Yes, why mess with perfection. That’s awesome that you were able to build your novel concept around the line. I love the process you went through too; much like a puzzle, just putting all the pieces together. And partially answers my next question . . Are you a plotter or pantster? Character driven or plot driven?
Total pantser, as per previous question. But I dislike the term. Stream of consciousness is unwieldy but much more accurate. If I'm in the zone then I fly; if I'm out of the zone then I'm grounded.
Plot = Character + Situation. The characters will tell me how they'd behave in any given situation, but conversely I'm free to set their opening situation, so we're both in control. The fact that I talk about figments of my imagination as if they had independent existence, tells you something about my mental state when I write.

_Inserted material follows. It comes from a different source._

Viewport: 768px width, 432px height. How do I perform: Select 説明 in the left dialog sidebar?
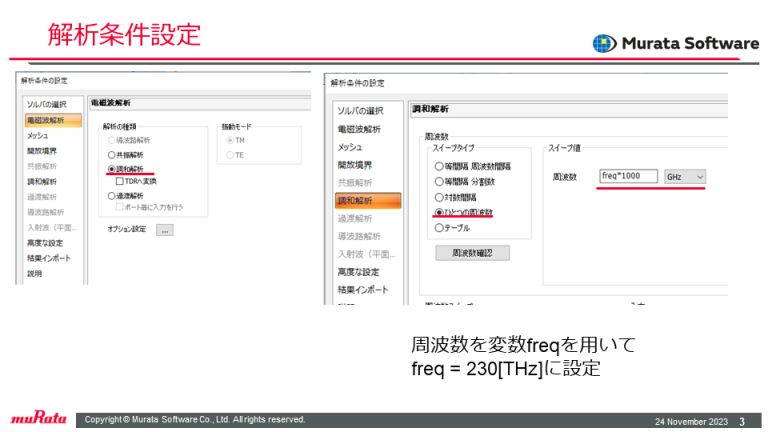click(35, 273)
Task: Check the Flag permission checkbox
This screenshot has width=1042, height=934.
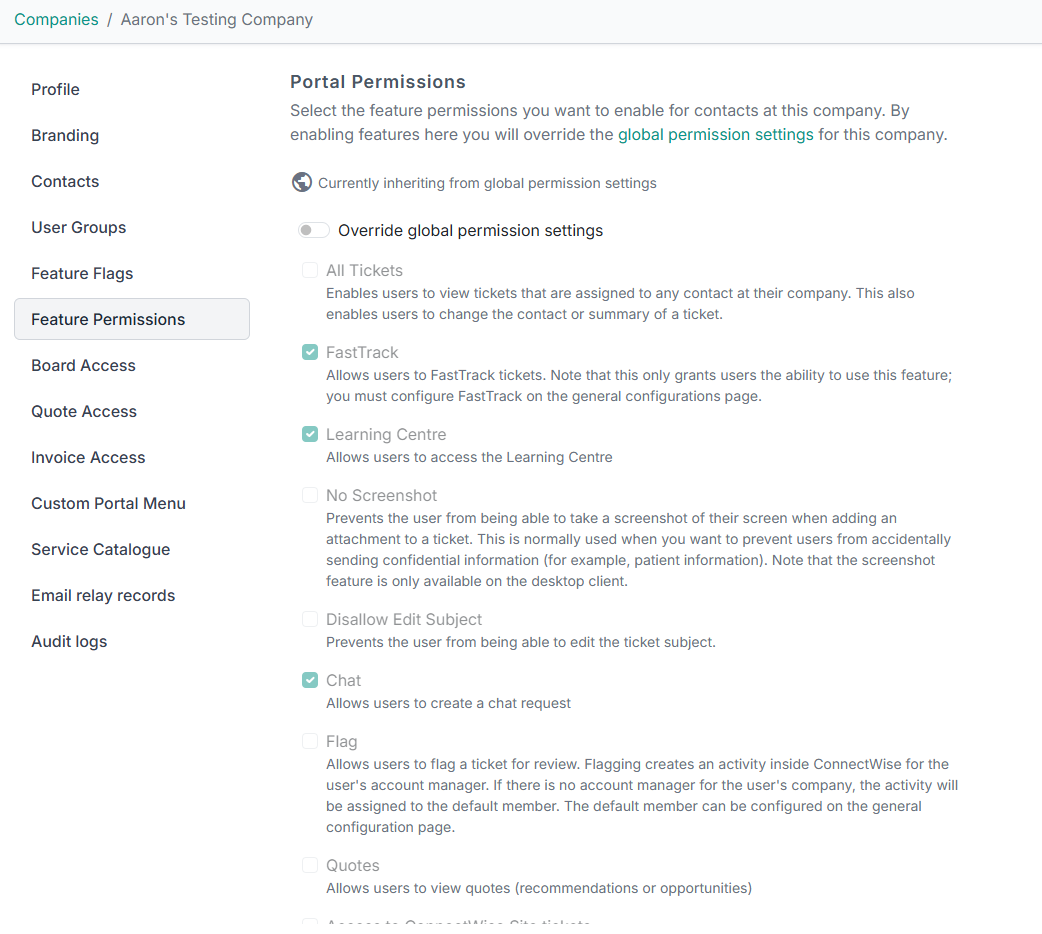Action: pos(310,741)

I honestly can't explain where the characters come from. As soon as I think of a character, I know almost everything important about them. I'll research for extraneous but highly important historical accuracy, but their core being, that I know at once. For example, the Chief of the Scythian Guard of Athens is Pythax, a barbarian slave. I knew right away he was the ancient world's equivalent of a tough, embittered New York police captain. His opening line, the moment he sees our hero Nico, is, "We don't take piss-poor little Mama's boys in this outfit, so if you've run away from home, go find some other place to cry." That line is so typically Pythax. Pythax told me that's what he'd say; I can't explain it any other way.

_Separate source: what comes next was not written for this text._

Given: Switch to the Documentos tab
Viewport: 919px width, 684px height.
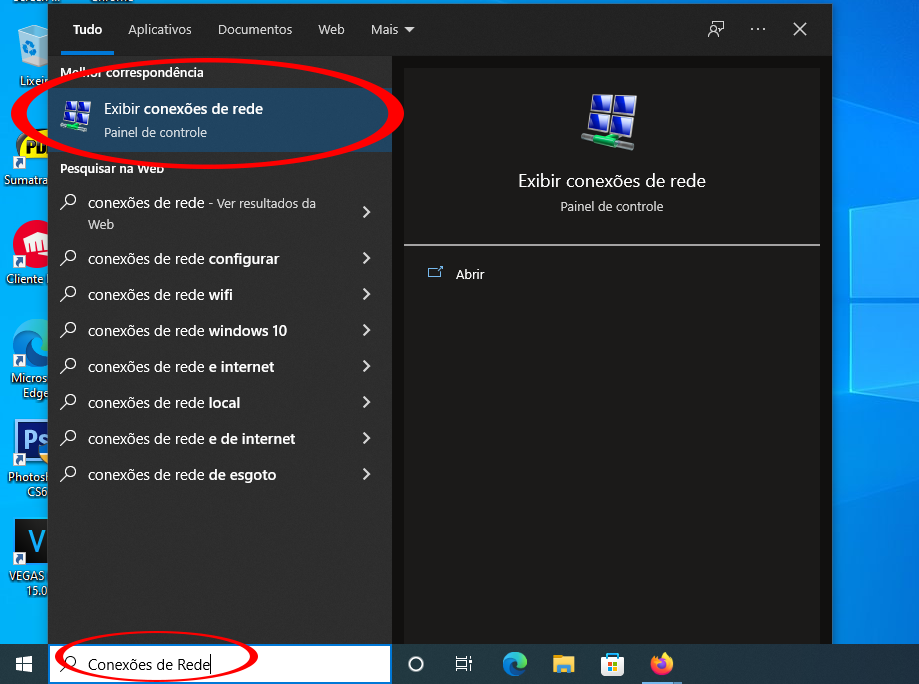Looking at the screenshot, I should coord(254,30).
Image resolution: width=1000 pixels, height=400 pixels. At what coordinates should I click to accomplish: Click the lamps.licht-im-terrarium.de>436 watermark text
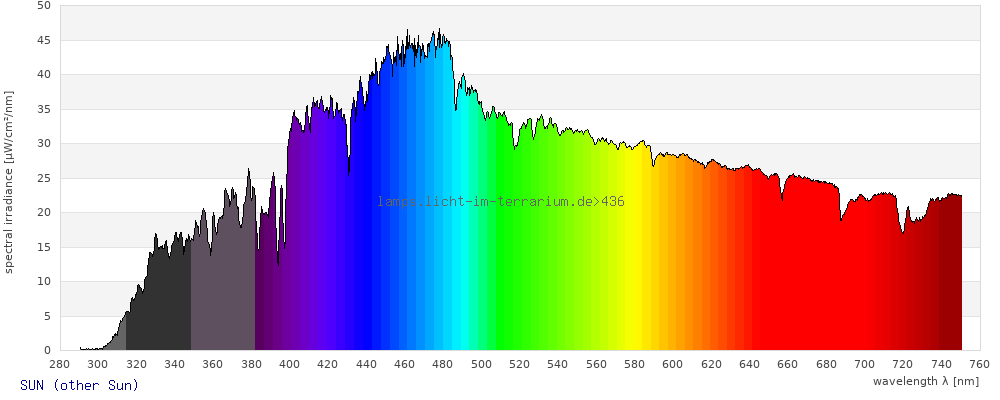coord(501,202)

Character building is something I can totally relate to. I can see how your characters could come fully formed to you based on your extensive knowledge of Greek society. And you seem to have a healthy sense of creativity to turn these historical figures into fascinating fictional characters. Speaking of creativity, can you tell us about your publishing experience?
I wrote a standard query and got pulled from the same slushpile we all inhabit. My experience might be slightly out of the norm in that I then went out of my way to avoid a literary agent who wanted to sign me, and that seems to have become the stuff of legend, but ultimately fate overcame my cluelessness and I ended up signed and published. I queried agents in Australia, the UK and the US. (In passing, I don't know why more authors don't query agents outside their own country.) It was ultimately luck that connected me with Janet Reid, who is simply the perfect literary agent for me.
I'm published in the US through St Martins Minotaur, and in Australia through Penguin. How foreign rights are handled varies a lot from contract to contract. It's impossible to make generalizations. In my case, St Martins bought worldwide rights. A publisher in, say, Germany, who wanted to publish the book would need to buy the rights from St Martins, not from me.
Talent, not luck procured you the elusive Ms. Janet Reid and the excellent publishing houses you signed with. I’m impressed - but not surprised - that your lifetime of study paid off so well. The book tour appears to have been a good idea, and I’ll assume it was Janet’s. Now that you have completed one tour, what - if anything - would you do differently, and what type of advice would you offer others contemplating a national or international appearance?
A single tour is not remotely enough to offer advice to anyone! One thing I'll suggest though is this: get some public speaking training, and practice, practice, practice, until getting up in front of random strangers holds no terrors. I had both training and practice in public speaking from my previous work, and it held me in good stead.